To assess the effects of NLT of beta-adrenergic blocking agents, ACEIs, and ARBs in patients with heart failure with reduced ejection fraction (HFrEF) in terms of safety and patient outcomes.
We searched the Cochrane Central Register of Controlled Trials in the Cochrane Library (CENTRAL Issue 11 of 12, 19/12/2014), MEDLINE OVID (1946 to November week 3 2014), and EMBASE Classic and EMBASE OVID (1947 to 2014 week 50). We also searched reference lists of relevant primary studies, systematic reviews, clinical trial registries, and unpublished theses sources. We used no language restrictions.
Randomised controlled trials (RCTs) comparing NLT of beta-adrenergic blocking agents, ACEIs, and/or ARBs comparing the optimisation of these medications by a nurse to optimisation by another health professional in patients with HFrEF.
Two review authors (AD & JC) independently assessed studies for eligibility and risk of bias. We contacted primary authors if we required additional information. We examined quality of evidence using the GRADE rating tool for RCTs. We analysed extracted data by risk ratio (RR) with 95% confidence interval (CI) for dichotomous data to measure effect sizes of intervention group compared with usual-care group. Meta-analyses used the fixed-effect Mantel-Haenszel method. We assessed heterogeneity between studies by Chi2 and I2.

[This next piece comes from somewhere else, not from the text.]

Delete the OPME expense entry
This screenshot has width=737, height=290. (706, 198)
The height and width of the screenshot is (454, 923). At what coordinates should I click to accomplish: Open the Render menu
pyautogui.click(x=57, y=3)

We included seven studies (1684 participants) in the review. One study enrolled participants from a residential care facility, and the other six studies from primary care and outpatient clinics. All-cause hospital admission data was available in four studies (556 participants). Participants in the NLT group experienced a lower rate of all-cause hospital admissions (RR 0.80, 95% CI 0.72 to 0.88, high-quality evidence) and fewer hospital admissions related to heart failure (RR 0.51, 95% CI 0.36 to 0.72, moderate-quality evidence) compared to the usual-care group. Six studies (902 participants) examined all-cause mortality. All-cause mortality was also lower in the NLT group (RR 0.66, 95% CI 0.48 to 0.92, moderate-quality evidence) compared to usual care. Approximately 27 deaths could be avoided for every 1000 people receiving NLT of beta-adrenergic blocking agents, ACEIs, and ARBs. Only three studies (370 participants) reported outcomes on all-cause and heart failure-related event-free survival. Participants in the NLT group were more likely to remain event free compared to participants in the usual-care group (RR 0.60, 95% CI 0.46 to 0.77, moderate-quality evidence). Five studies (966 participants) reported on the number of participants reaching target dose of beta-adrenergic blocking agents. This was also higher in the NLT group compared to usual care (RR 1.99, 95% CI 1.61 to 2.47, low-quality evidence). However, there was a substantial degree of heterogeneity in this pooled analysis. We rated the risk of bias in these studies as high mainly due to a lack of clarity regarding incomplete outcome data, lack of reporting on adverse events associated with the intervention, and the inability to blind participants and personnel. Participants in the NLT group reached maximal dose of beta-adrenergic blocking agents in half the time compared with participants in usual care. Two studies reported on adverse events; one of these studies stated there were no adverse events, and the other study found one adverse event but did not specify the type or severity of the adverse event.